To take advantage of this growth in internet advertising, we explore how to organise and motivate your sales team. Advertising sales is fundamentally about solving problems for your advertisers by providing them with products and an audience, at prices they are willing to pay.

In the next presentation we look at key sales concepts including:
• Calculating your potential advertising market.
• Identifying sales channels.
• Strategies for making money in print (or broadcast) and online.
• Motivating your sales force.
• Organising digital sales.

After looking at how to organise and motivate your sales teams, we look at two types of digital advertising: ad networks and classifieds. As we wrote about recently in the August Digital Briefing, ad networks can be an important source of early income as you grow traffic to your site.

Although a couple of large ad networks get the lion’s share of the attention, there are more than 300 ad networks out there, with some focused on specific platforms or technology such as mobile or video ad networks, some focused on specific geographical areas, others focused on specific themes or types of content such as the Active Youth Network and even others focused on audience behaviour online.

Ad networks help address a number of issues facing advertisers such as the large choice of publisher sites leading to an over-supply of ad space, and the difficulty of identifying high-quality content.

In the next presentation, we look at different ad network pricing models and how to choose the right ad network.

We look at classified advertising, beginning with a cautionary tale about the collapse of online classifieds as a revenue source for newspapers in the US. New online classified players such as Craigslist, Monster.com and HotJobs.com all helped to shift classified advertising from newspapers to new digital players. We look at how to develop your digital classifieds offering to prepare to defend yourself against new digital competitors.

Online classifieds include not only the “Big Three” of classified advertising – recruitment (jobs), real estates/rentals and auto – but also directories, free classifieds and calendars. Specialist classified providers that focus on dating, education or other types of products and services have also sprung up. Online classified advertising is in the early stages of development, but it still represents a potentially large market and has already attracted a number of large, international players.

We then cover several different strategies for developing your online classifieds business, including:
• Go it alone: building, selling and marketing your own classified advertising site.
• Build a network with other local media.
• Partner with a national site, which provides the technology and perhaps marketing and sales service, leaving you to focus on local marketing and sales.
• Enter into a traffic partnership, which means that you sell a traffic sponsorship deal to a national partner.

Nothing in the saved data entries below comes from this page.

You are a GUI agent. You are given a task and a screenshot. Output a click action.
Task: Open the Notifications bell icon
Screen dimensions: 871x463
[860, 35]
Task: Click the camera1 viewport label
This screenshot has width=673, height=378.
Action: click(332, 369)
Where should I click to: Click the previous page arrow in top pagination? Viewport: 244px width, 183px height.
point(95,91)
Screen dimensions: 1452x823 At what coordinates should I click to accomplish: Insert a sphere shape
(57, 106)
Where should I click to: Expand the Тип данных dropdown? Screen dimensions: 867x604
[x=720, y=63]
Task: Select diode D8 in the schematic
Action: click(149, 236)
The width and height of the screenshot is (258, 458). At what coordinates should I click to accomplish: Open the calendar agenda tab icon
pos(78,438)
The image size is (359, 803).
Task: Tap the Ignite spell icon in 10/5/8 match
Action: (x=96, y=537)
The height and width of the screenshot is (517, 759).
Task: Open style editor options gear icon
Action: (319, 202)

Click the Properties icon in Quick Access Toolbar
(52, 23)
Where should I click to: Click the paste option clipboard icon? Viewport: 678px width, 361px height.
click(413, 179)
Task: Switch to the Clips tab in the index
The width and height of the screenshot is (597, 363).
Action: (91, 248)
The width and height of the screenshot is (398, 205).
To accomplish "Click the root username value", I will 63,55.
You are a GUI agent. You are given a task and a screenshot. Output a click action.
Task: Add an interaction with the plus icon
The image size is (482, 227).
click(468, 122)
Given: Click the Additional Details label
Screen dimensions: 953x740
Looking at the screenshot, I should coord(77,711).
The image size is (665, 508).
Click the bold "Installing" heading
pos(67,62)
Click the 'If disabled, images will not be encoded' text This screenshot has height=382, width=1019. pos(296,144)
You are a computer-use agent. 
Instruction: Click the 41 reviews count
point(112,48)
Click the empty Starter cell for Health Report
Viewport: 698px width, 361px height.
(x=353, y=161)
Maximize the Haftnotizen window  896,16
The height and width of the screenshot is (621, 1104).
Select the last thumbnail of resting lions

We look at examples of these strategies and how to organise your business to achieve success using one of these strategies.

Of course, digital advertising is a fast moving sector, so we also look at new developments and the future of the online classifieds.

In the final presentation, we look at how news organisations are using social media to generate revenue, either indirectly by using it to grow audiences and gain more data about their audiences, or directly by selling social media advertising.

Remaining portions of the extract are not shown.